TASKS AND EXERCISES:
a - Can you rewrite the part of the article that opens with the words containing "CALABASAS, Calif. (NewsNation" and closes with "Southern California hillside.", calling the "helicopter" the "aircraft" instead?
b - Which people aboard does the article list with an age over 40?

CALABASAS, Calif. (NewsNation Now) — It’s been two years since NBA legend Kobe Bryant, his 13-year-old daughter Gianna and seven others died in a fiery crash when their helicopter plunged into a Southern California hillside.

On Jan. 26, 2020, the group of nine was traveling to a youth basketball tournament when their helicopter crashed into the steep hillside in the dense morning fog just outside Los Angeles, prompting an outpouring of shock and grief from around the world.

Aboard the plane:  Bryant, 41, his 13-year-old daughter Gianna; John Altobelli, 56, his wife Keri Altobelli, 46, their daughter and teammate of Gianna’s Alyssa Altobelli, 14; Christina Mauser, 38; Sarah Chester, 45, her daughter and teammate of Gianna’s Payton Chester, 13; and pilot Ara Zobayan, 50.

Two years later, most questions about the cause of the crash have been answered, but lawsuits and turmoil over the aftermath continue.

Top left to right: Gianna Bryant, Kobe Bryant, Payton Chester, Sarah Chester. Bottom left to right: Christina Mauser, Alyssa Altobelli, John Altobelli, Keri Altobelli and Ara Zobayan.

DATA EXCERPT:
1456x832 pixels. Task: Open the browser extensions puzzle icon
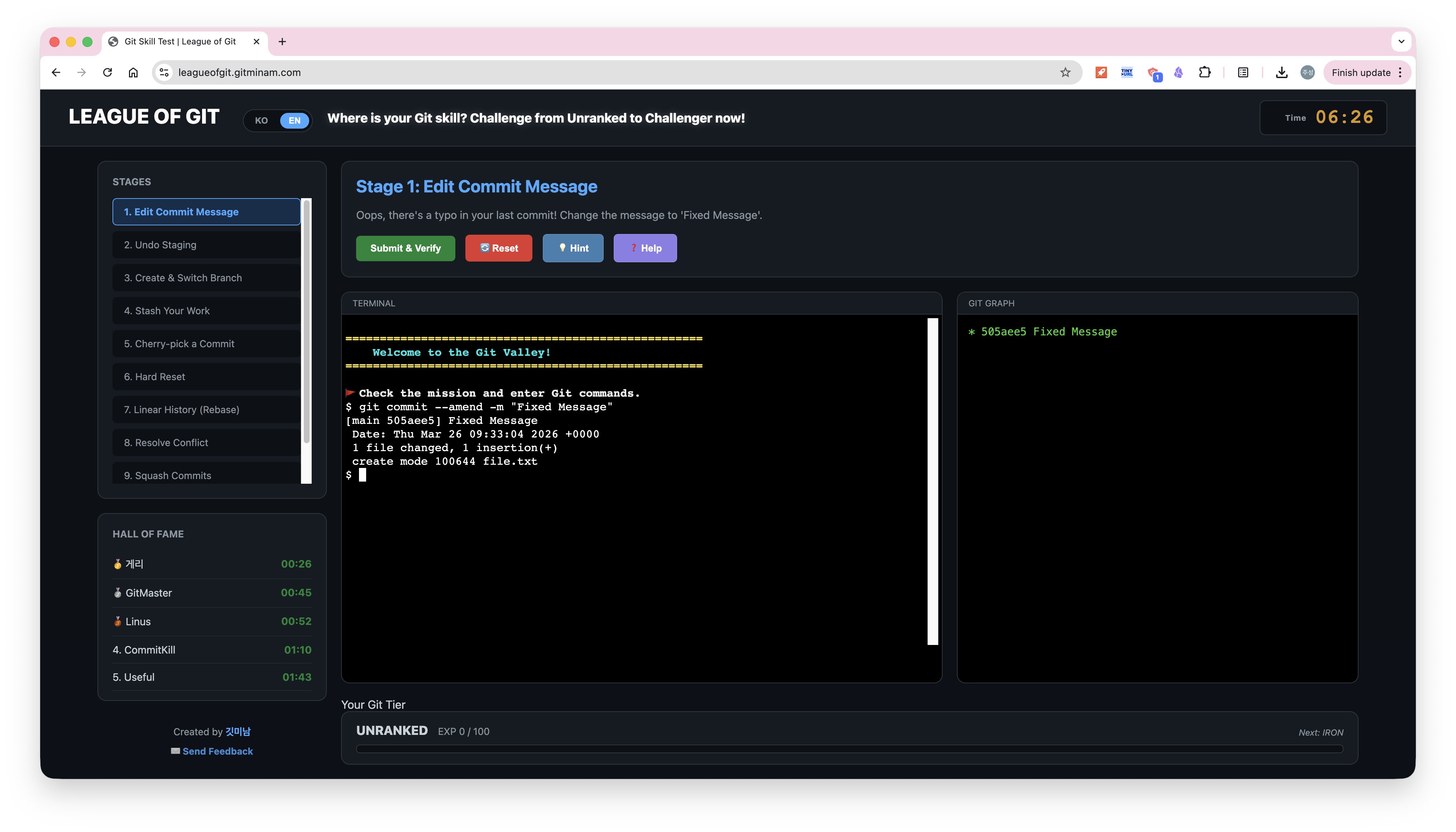coord(1204,73)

ANSWERS TO THE PROBLEMS:
a -
CALABASAS, Calif. (NewsNation Now) — It’s been two years since NBA legend Kobe Bryant, his 13-year-old daughter Gianna and seven others died in a fiery crash when their aircraft plunged into a Southern California hillside.

b -
Kobe Bryant (41)
John Altobelli (56)
Keri Altobelli (46)
Sarah Chester (45)
Ara Zobayan (50)